Sesame chicken has roots in Chinese-American cuisine, known for its balance of crunch and flavor-packed sauce. While traditional versions are deep-fried, this homemade recipe keeps things lighter without sacrificing that delicious crispy texture. Whether you’re serving it over a bed of fluffy rice or alongside steamed veggies, this dish will quickly become a household favorite.
Ingredients
For the Chicken:
- 1 ½ pounds boneless, skinless chicken breast, cut into bite-sized pieces
- ¼ cup cornstarch
- ½ teaspoon salt
- ½ teaspoon black pepper
- 1 tablespoon sesame oil
- 1 tablespoon olive oil
For the Sauce:
- ¼ cup low-sodium soy sauce
- 2 tablespoons honey
- 1 tablespoon rice vinegar
- 1 teaspoon sesame oil
- 1 tablespoon cornstarch mixed with 2 tablespoons water (slurry)
- 2 garlic cloves, minced
- 1 teaspoon fresh ginger, grated
- ¼ teaspoon red pepper flakes (optional, for heat)
For Garnish:
- 1 tablespoon sesame seeds
- 2 green onions, sliced
Instructions
Step 1: Prepare the Chicken
Start by cutting the chicken breast into bite-sized pieces.
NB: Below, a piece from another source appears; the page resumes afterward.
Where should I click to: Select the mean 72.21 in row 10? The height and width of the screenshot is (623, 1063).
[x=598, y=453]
Pat them dry with a paper towel to help them crisp up better when cooked. In a large bowl, toss the chicken with cornstarch, salt, and black pepper until evenly coated. The cornstarch helps create a light, crispy texture when pan-fried.
Step 2: Cook the Chicken
Heat a large skillet over medium-high heat and add the sesame oil and olive oil. Once hot, add the chicken in a single layer. Cook for about 5-7 minutes, stirring occasionally, until the chicken is golden brown and cooked through. Remove from the pan and set aside on a plate while you make the sauce.
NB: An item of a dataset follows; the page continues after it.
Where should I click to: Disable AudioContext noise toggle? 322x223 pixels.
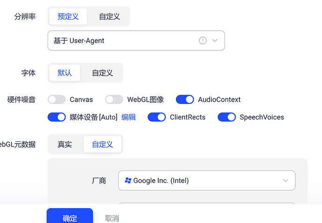click(185, 99)
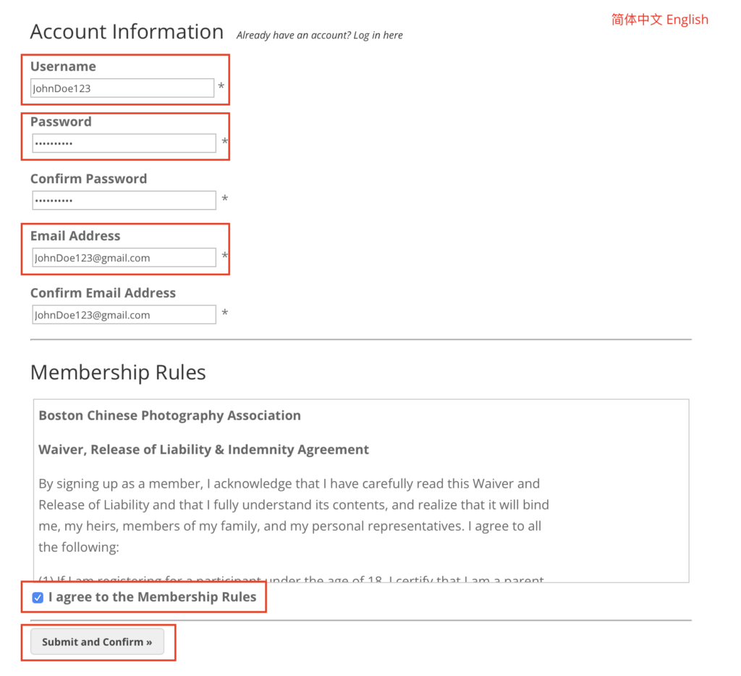Click the Username input field
The height and width of the screenshot is (676, 741).
tap(122, 88)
Step 3: Make the Sesame Sauce
In the same pan, add the minced garlic and grated ginger. Sauté for about 30 seconds until fragrant. Pour in the soy sauce, honey, rice vinegar, sesame oil, and red pepper flakes (if using). Stir everything together and let it simmer for a minute.
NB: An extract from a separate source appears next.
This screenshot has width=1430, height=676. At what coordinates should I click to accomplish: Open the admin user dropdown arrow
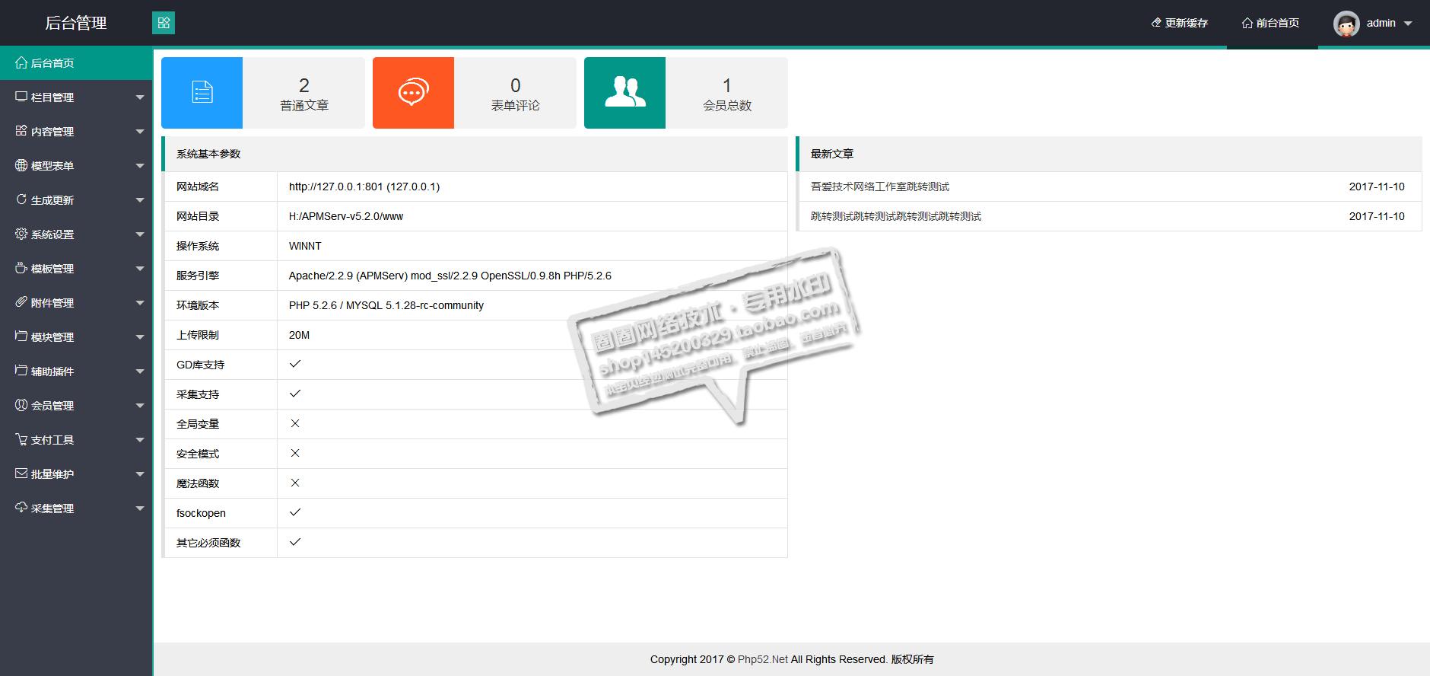[x=1408, y=24]
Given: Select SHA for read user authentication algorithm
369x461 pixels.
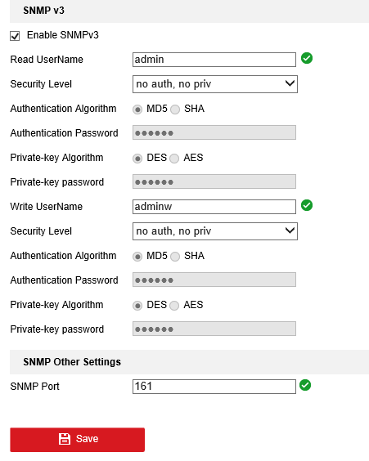Looking at the screenshot, I should tap(175, 110).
In a small bowl, mix the cornstarch and water to make a slurry, then pour it into the pan while stirring. Cook for another 1-2 minutes until the sauce thickens to a glossy, rich consistency.
Step 4: Combine Everything
Return the cooked chicken to the pan and toss it in the sauce until fully coated. Let it simmer for another minute so the flavors meld together.
Step 5: Garnish and Serve
Sprinkle sesame seeds and sliced green onions on top. Serve hot over steamed rice or with your favorite veggies for a complete meal.
Notes
- If you prefer a milder sauce, reduce the soy sauce slightly and add a splash of water.
- Store leftovers in an airtight container in the refrigerator for up to 3 days. Reheat in a pan for the best texture.